OBJECTIVES:
**1.** How would you shorten the paragraph of the narrative essay text that begins "The narrative essay stands distinctive" while keeping its main facts?
**2.** Reproduce the narrative essay text word for word, from "How to Write" to "a first-person perspective.".

>> Start TEXT SECTION

The narrative essay stands distinctive amongst other academic papers you encounter. Along with descriptive essays, narrative essays allow for more freedom of expression. The entire point of these genres is to see how you can convey your experiences in a creative and personal way. A narrative essay also demands following the narrative structure and keeping a satisfying pace. That is the reason why most of college narrative essay writing happens in composition classes. They are less about the content and more about the form – the craft of writing.
In this post, we will break down the process of composing a narrative essay and walk you through it step by step.
How to Write a Personal Narrative Essay
Narrative essays tell a story that can be either fictional or real. Examples of real stories include a biographical essay about someone else written in a third person or an essay about yourself written from a first-person perspective.
Biographical essays about famous people and historical figures are common for high school, while autobiographical essays are common for college applications and personal statements. The latter are also called personal narrative essays. Their point is to give college admission officers an insight into your character.
The traits they are looking for are usually evident from the prompts, such as “Tell in 500 or fewer words a story of overcoming adversity or challenge”, or “Have your opinions ever been challenged? How have you reacted?” Such prompts aim to elicit such qualities as resilience and the ability to learn from your mistakes. However, some prompts are vaguer and give you more freedom to choose a subject. Their aim is to see not what you write, but rather how you write it to assess your ability to reflect upon your experiences along with your writing prowess.

>> End TEXT SECTION
>> Start GIVEN INFORMATION

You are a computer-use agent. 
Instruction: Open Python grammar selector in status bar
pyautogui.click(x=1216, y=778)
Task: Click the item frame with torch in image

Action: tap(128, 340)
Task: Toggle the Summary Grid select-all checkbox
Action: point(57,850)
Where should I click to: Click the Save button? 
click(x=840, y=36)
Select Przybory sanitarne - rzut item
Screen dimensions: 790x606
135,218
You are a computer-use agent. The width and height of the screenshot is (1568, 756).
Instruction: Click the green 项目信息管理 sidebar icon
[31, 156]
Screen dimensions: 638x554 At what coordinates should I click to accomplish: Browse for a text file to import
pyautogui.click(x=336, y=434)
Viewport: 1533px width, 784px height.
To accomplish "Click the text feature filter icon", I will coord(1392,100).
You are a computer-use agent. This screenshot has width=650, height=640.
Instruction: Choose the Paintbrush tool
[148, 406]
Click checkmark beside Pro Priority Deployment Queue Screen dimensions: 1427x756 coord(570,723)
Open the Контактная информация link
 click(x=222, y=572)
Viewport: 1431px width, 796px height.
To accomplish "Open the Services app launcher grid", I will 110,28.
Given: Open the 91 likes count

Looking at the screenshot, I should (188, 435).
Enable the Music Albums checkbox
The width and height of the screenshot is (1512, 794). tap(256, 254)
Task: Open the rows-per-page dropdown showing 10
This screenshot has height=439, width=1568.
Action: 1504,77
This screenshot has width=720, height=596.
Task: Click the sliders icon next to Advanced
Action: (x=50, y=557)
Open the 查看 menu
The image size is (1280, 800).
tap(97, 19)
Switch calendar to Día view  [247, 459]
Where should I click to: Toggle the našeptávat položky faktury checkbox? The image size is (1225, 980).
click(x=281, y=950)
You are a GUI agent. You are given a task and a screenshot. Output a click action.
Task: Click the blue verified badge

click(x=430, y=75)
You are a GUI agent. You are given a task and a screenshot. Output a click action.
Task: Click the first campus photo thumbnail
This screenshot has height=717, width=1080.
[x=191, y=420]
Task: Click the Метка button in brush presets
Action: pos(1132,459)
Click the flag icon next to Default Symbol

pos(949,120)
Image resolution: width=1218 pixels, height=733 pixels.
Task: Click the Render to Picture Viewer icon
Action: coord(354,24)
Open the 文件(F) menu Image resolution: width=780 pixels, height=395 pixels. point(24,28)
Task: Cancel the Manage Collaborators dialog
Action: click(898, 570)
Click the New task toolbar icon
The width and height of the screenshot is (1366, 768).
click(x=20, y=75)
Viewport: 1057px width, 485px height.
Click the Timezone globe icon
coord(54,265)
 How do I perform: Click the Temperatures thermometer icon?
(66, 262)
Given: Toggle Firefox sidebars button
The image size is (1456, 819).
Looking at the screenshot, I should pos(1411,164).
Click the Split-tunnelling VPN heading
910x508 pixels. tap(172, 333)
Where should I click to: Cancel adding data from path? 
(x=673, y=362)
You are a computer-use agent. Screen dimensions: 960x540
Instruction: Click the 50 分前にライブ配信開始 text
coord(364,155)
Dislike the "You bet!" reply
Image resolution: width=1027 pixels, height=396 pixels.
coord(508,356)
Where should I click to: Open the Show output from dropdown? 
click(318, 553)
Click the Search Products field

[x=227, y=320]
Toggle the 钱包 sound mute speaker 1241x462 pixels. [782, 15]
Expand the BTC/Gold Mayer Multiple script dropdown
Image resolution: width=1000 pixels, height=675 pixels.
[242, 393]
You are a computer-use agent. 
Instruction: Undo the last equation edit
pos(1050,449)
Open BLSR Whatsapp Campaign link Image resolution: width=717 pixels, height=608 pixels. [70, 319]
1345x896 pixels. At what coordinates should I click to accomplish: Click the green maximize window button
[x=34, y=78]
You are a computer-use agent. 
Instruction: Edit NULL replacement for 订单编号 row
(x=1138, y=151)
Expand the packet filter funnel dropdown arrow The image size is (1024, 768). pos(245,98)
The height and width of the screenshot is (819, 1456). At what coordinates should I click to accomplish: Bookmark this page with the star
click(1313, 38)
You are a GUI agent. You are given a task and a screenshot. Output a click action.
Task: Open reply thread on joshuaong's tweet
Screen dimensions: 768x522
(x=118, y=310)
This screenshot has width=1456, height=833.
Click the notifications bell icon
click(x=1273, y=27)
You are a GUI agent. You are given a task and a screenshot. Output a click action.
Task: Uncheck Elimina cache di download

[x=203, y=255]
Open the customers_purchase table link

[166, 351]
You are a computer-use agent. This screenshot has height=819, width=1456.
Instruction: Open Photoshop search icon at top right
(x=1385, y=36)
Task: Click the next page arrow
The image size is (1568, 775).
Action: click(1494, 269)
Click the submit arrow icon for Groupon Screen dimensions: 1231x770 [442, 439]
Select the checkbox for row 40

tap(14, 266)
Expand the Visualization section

>> End GIVEN INFORMATION

EXPECTED RESPONSES:
**1.** The narrative essay differs from other academic papers. Like the descriptive essay, it allows more freedom of expression, since its purpose is to show how you convey your experiences creatively and personally. It also requires a narrative structure and a satisfying pace. That is why most college narrative writing takes place in composition classes, which focus less on content than on form, the craft of writing.

**2.**
How to Write a Personal Narrative Essay
Narrative essays tell a story that can be either fictional or real. Examples of real stories include a biographical essay about someone else written in a third person or an essay about yourself written from a first-person perspective.